EXERCICES À RÉALISER:
**1.** Recopiez fidèlement le passage de l'article sur l'emploi des jeunes en Roumanie, de « Parmi les méthodes » à « affirme Vladimir Alexandrescu. ».
**2.** D'après l'article sur l'emploi des jeunes en Roumanie, quel pourcentage des jeunes a obtenu son poste après avoir envoyé son CV directement à l'entreprise visée ?

==== EXTRAIT ====

Emplois et jeunesse
Ils sont plus de 4,8 millions de jeunes entre 15 et 34 ans à vivre actuellement en Roumanie, selon une enquête menée par l’Institut national de la statistique au deuxième trimestre de l’année dernière. Sur ce total, plus de 50% gagnaient leur vie, en travaillant au moins une heure par semaine, tandis que 74,6% étaient salariés dont la plupart en CDI. L’étude relève que 28% des jeunes qui travaillent le font dans le domaine des services, 28% dans celui de l’Industrie et du Bâtiment et 21% dans l’Agriculture. Pour cette dernière catégorie, la situation est loin d’être heureuse.
Christine Leșcu, 13.12.2017, 13:22
Aux dires de Vladimir Alexandrescu, porte parole de l’Institut national de la statistique: « Etre actif dans un domaine tel l’agriculture implique un travail mené généralement sur des exploitations agricoles sous-développées. Malgré la modernisation intervenue ces dernières décennies, la vie rurale continue à s’organiser autour de la famille et les travaux agricoles sont censés avant tout satisfaire aux besoins familiaux. A en croire les statistiques, tous ceux qui font de l’agriculture, ne serait-ce que de temps en temps, sont considérés comme des personnes qui travaillent. Mais, à regarder de plus près, on finit par se rendre compte que leur occupation a un impact social et économique en dessous de celui qu’ils auraient provoqué en travaillant dans des entreprises agricoles modernisées à l’instar des fermes occidentales ou nord-américaines. »
En même temps, plus de 2,3 millions de jeunes roumains restent inactifs. Sur leur total, quelque 270.000 sont au chômage, le reste se trouvant dans différentes étapes de scolarité. Tous ces chiffres mis à part, il reste encore presque un million de jeunes NEET, soit 19,9% des sujets questionnés et 28% du total des jeunes roumains qui ne sont ni à l’emploi, ni en études, ni en formation.
C’est une véritable tragédie! s’alarme Mihai Dragos, à la tête du Conseil pour la jeunesse de Roumanie: « Des études indiquent qu’il suffit de quatre mois d’inactivité pour qu’un jeune commence à voir son futur parcours professionnel se dégrader. Par la suite, il risquera davantage à décrocher des emplois moins stables, à prolonger ses périodes d’inactivité, à avancer trop lentement dans sa carrière, en acceptant de petits salaires. »
Si le décrochage scolaire frappe généralement les personnes issues des milieux défavorisés, il reste quand même un pourcentage important de jeunes – 53% – qui choisissent de mettre un terme à leurs études à la fin de la scolarité obligatoire. Deux jeunes roumains sur cinq se contentent d’un diplôme de baccalauréat et n’envisagent pas de faire des études universitaires, bien que celles-ci leur permettent de trouver plus facilement du travail.
Parmi les méthodes à succès pour réussir à trouver rapidement un emploi, notons la prise de contact direct avec l’employeur (49% des jeunes ont obtenu leur poste après avoir envoyé leur CV directement dans la boîte aux lettres de l’entreprise visée) ou encore l’intervention de la famille, des parents ou des amis (28%). Se voir recommander par un proche, c’est tout à fait naturel, affirme Vladimir Alexandrescu.

==== CONTENU DU JEU ====

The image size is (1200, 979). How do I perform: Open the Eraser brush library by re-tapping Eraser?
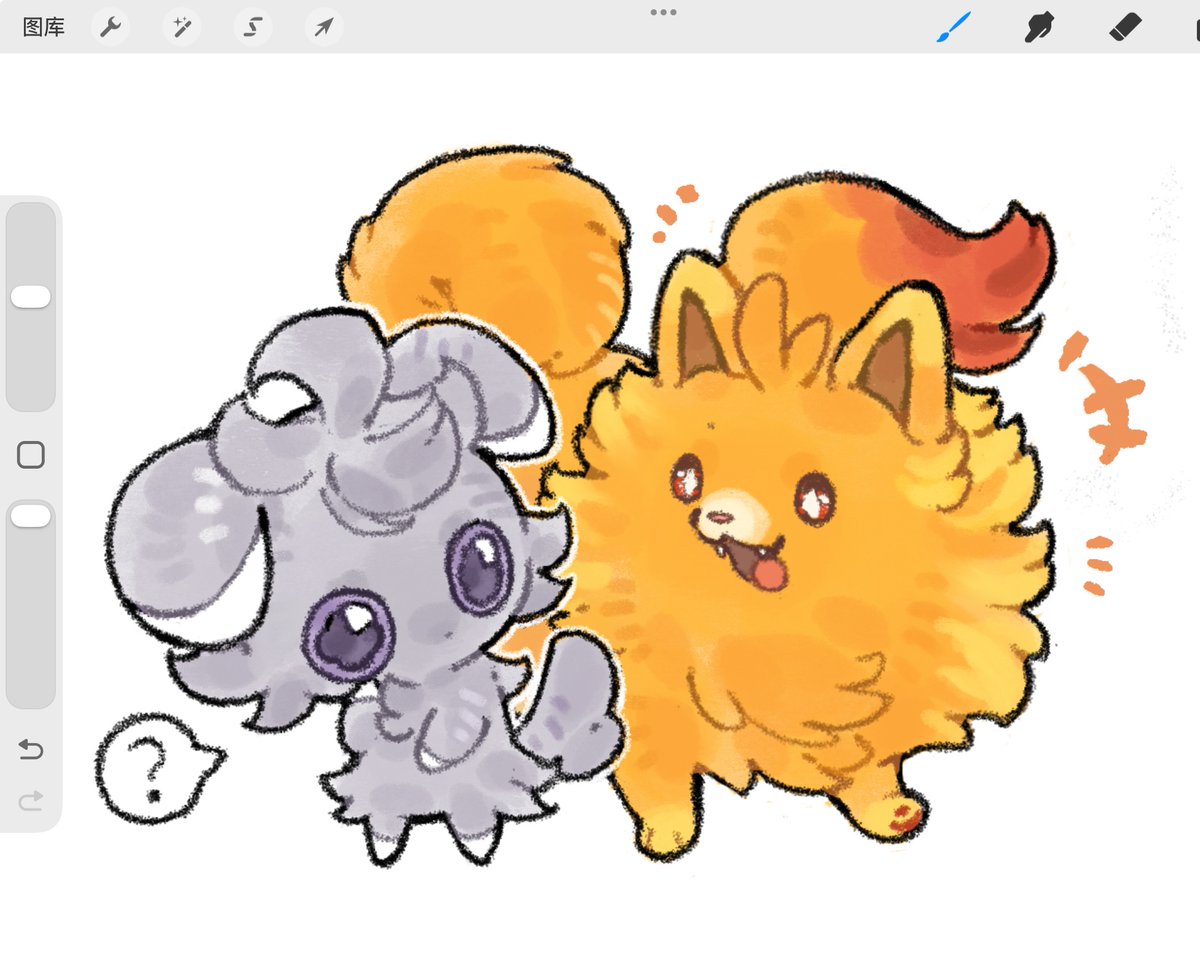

====

RÉPONSES DÉFINITIVES:
**1.**
Parmi les méthodes à succès pour réussir à trouver rapidement un emploi, notons la prise de contact direct avec l’employeur (49% des jeunes ont obtenu leur poste après avoir envoyé leur CV directement dans la boîte aux lettres de l’entreprise visée) ou encore l’intervention de la famille, des parents ou des amis (28%). Se voir recommander par un proche, c’est tout à fait naturel, affirme Vladimir Alexandrescu.

**2.** 49 %.